Malheureusement non, comme on le sait bien. Mais le succès d’un beau livre est la part la plus passionnante de notre métier, celle qui console des échecs. Et puis le fond d’une maison littéraire se constitue année après année. Certains livres ont une carrière plus longue à se dessiner mais rencontrent peu à peu leur public. Une maison d’édition se doit de faire exister ce fonds, elle y a même tout intérêt .
Selon votre expérience, quelles sont les composantes indispensables pour qu’un roman remporte un succès public ?

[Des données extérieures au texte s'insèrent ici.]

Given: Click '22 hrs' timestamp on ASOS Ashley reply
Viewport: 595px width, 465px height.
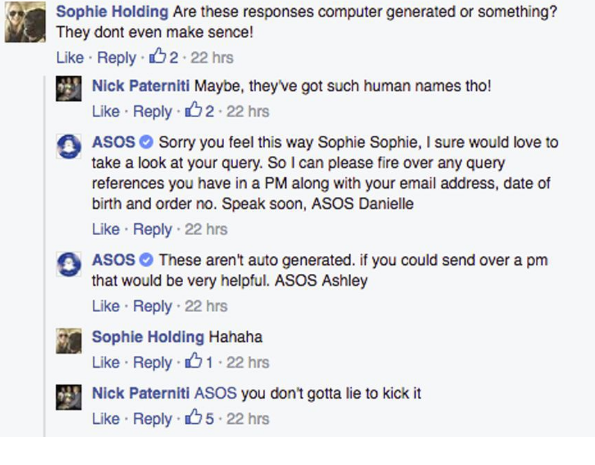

Un livre, un auteur, un éditeur, des journalistes et des libraires pour le faire connaître. Après le public suivra ou pas. Comme vous le constatez ce n’est pas une recette mais la base même de notre métier.

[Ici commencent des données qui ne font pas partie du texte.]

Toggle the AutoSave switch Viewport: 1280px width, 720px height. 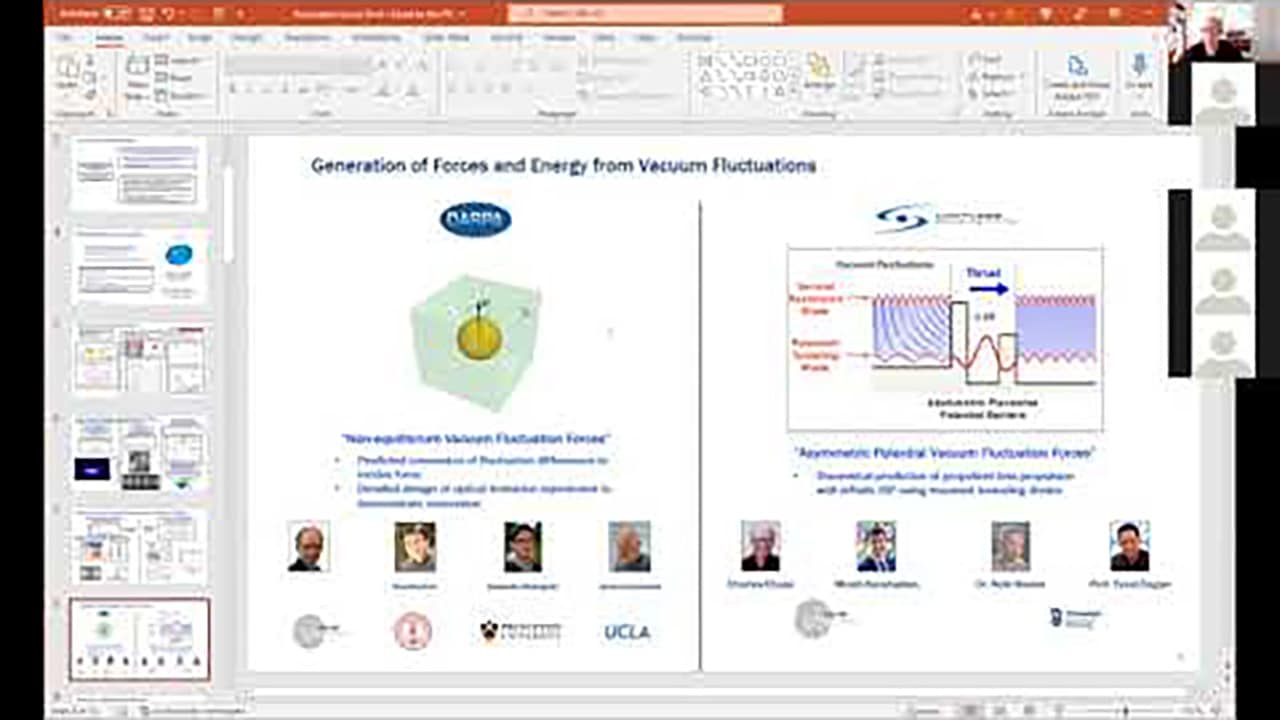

Finalement quels conseils donneriez-vous aux acteurs de la littérature d’ici, auteurs et éditeurs ?
Je viens d’arriver au Québec et me garderais bien de donner des conseils. Je suis là pour aider Leméac grâce à l’expérience que j’ai acquise dans une grande maison parisienne. Ces deux maisons ont la même ambition littéraire, et là, je me retrouve parfaitement.
Nous sommes en pleine préparation du programme de rentrée et je ne peux pour le moment vous en parler plus précisément. Mais rassurez-vous nous aurons un nouveau livre de Michel Tremblay pour la fin d’année. Nous explorons un nouveau domaine, le roman pour adolescent : deux titres sont à paraître en février, deux en août. Notre but est de trouver ainsi un lectorat nouveau qui, nous l’espérons, nous suivra plus tard et découvrira nos auteurs.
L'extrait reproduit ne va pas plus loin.